Nothing but the lines from the line with "Instruction: Click the" through the end of the data is to be copied, and each is to be copied exactly.
**** SUPPLIED ENTRIES
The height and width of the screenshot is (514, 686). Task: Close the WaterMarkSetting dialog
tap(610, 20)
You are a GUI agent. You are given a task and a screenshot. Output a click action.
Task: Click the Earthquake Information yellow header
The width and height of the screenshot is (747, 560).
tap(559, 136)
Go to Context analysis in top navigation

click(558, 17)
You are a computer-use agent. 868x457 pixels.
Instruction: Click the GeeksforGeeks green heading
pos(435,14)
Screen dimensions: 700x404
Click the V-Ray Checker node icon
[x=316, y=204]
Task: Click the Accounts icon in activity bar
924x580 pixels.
********
**OUTPUT OF THE TASK:**
Instruction: Click the GeeksforGeeks green heading
pos(435,14)
Screen dimensions: 700x404
Click the V-Ray Checker node icon
[x=316, y=204]
Task: Click the Accounts icon in activity bar
924x580 pixels.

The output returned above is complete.